(Seçilen alıntı)

--*--

Dün 9 erimiz daha Diyarbakır’da mayın patlaması sonucunda şehit oldu, öncelikle ailelerine ve tüm milletimize (ya da Genelkurmay Başkanı’nın söylediği gibi “Türkiye halkı”na) başsağlığı diliyorum.
Eminim ki DTP’lilerin “tamamen ‘kendilerinden’ saydıkları, tamamını ‘temsil ettiklerine’ inandıkları Güneydoğu halkı” arasında da gencecik 9 erimizin haince katledilmesine üzülenlerin sayısı çoktur.
Bu 9 er, DTP Milletvekili Pervin Buldan’ın “29 Mart seçiminde Kürdistan’ın sınırlarını belirledik” diyen basın açıklamasından iki gün sonra öldürüldü.
Tesadüf (!) bu ya: PKK lideri Murat Karayılan’ın El Cezire televizyonunda yayımlanan:
“Türk ordusuna karşı alarm seviyemizi koruyoruz. Ama bu catışmaya barışcıl bir çözüm bulmak için de hazırız. Şu an süreç çok hassas ve tehlikeli. İki olasılık var: ya büyük bir savaş çıkacak ya da barışçı bir çözüm bulacağız” dediği, yani Türk devletini açıkça “İstediklerimizi yerine getirin yoksa iç savaş çıkarırız” diye tehdit ettiği konuşması da 9 şehit verdiğimiz patlamadan bir gün önce yapılmıştı.
Dün Ahmet Türk’ü telefonla aradım ve kendisi kalp sorunu nedeniyle cep telefonu kullanmadığı için DTP Milletvekili Sırrı Sakık’la görüştüm. Arama nedenim geçtiğimiz yıllarda 2 kez “Her Açıdan” a katılmış olan Ahmet Türk’ü (tam 9 erimizi daha kaybettiğimiz sırada izleyiciden tepki alacağını da bilmeme rağmen, merak ettiğimiz önemli soruları sormak üzere) bu kez telefonla programa katılmaya davet etmekti.
Sırrı Sakık, Türk’ün Pazar günü yurt dışında bir toplantıya katılacağını ama belli bir saatte sabit bir telefonla soruları cevaplayıp cevaplamayacağını ona soracağını söyledikten sonra aynı soruları kendisine sordum.
Sırrı Sakık: “Başsağlığı mesajını ben okudum”
Aramızda geçen konuşmayı aynen veriyorum.

--*--

(Talimat 1) Kayıtlarda "Describe the element" ifadesini içeren satırdan kayıtların sonuna kadar olan satırları, her iki uç dahil, aynen yazdırın. Görselleri yanıta dahil etmeyin.

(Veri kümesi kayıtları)
--*--

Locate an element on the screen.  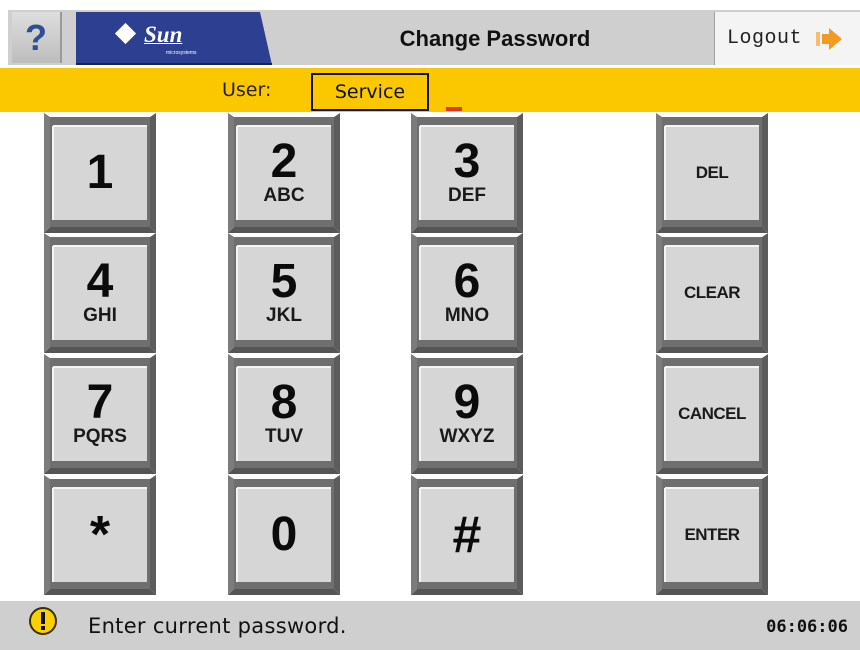
sun-logo: Sun microsystems is located at coordinates (174, 38).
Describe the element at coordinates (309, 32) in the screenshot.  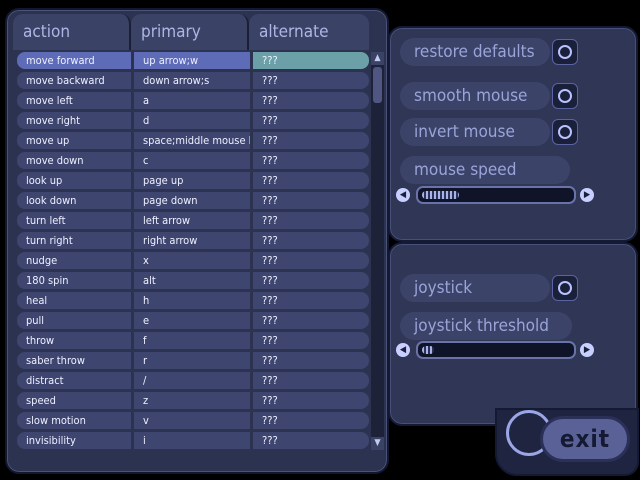
I see `column-header-alternate: alternate` at that location.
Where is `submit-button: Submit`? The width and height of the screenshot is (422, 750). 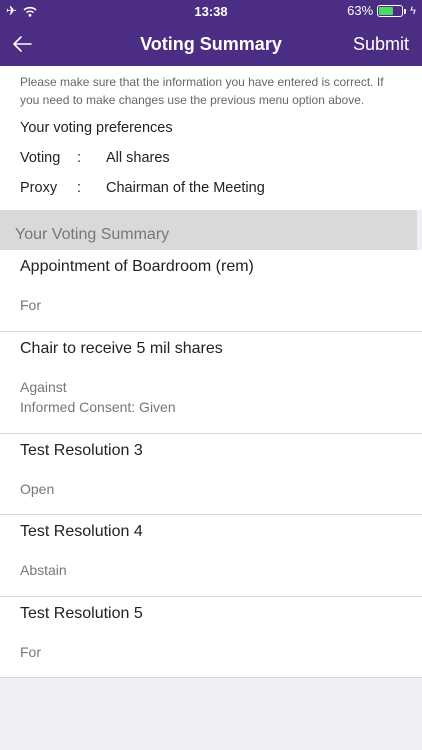
submit-button: Submit is located at coordinates (381, 44).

--*--

(Talimat 2) Diyarbakır’daki mayın patlamasıyla ilgili yazıda "Tesadüf (!) bu" ile "katılmaya davet etmekti." arasındaki kısmı, her ikisi de dahil olmak üzere, değiştirmeden çıktı olarak verin.

(Yanıt 1)
Describe the element at coordinates (309, 32) in the screenshot.  
I see `column-header-alternate: alternate` at that location.
Where is `submit-button: Submit`? The width and height of the screenshot is (422, 750). 
submit-button: Submit is located at coordinates (381, 44).

(Yanıt 2)
Tesadüf (!) bu ya: PKK lideri Murat Karayılan’ın El Cezire televizyonunda yayımlanan:
“Türk ordusuna karşı alarm seviyemizi koruyoruz. Ama bu catışmaya barışcıl bir çözüm bulmak için de hazırız. Şu an süreç çok hassas ve tehlikeli. İki olasılık var: ya büyük bir savaş çıkacak ya da barışçı bir çözüm bulacağız” dediği, yani Türk devletini açıkça “İstediklerimizi yerine getirin yoksa iç savaş çıkarırız” diye tehdit ettiği konuşması da 9 şehit verdiğimiz patlamadan bir gün önce yapılmıştı.
Dün Ahmet Türk’ü telefonla aradım ve kendisi kalp sorunu nedeniyle cep telefonu kullanmadığı için DTP Milletvekili Sırrı Sakık’la görüştüm. Arama nedenim geçtiğimiz yıllarda 2 kez “Her Açıdan” a katılmış olan Ahmet Türk’ü (tam 9 erimizi daha kaybettiğimiz sırada izleyiciden tepki alacağını da bilmeme rağmen, merak ettiğimiz önemli soruları sormak üzere) bu kez telefonla programa katılmaya davet etmekti.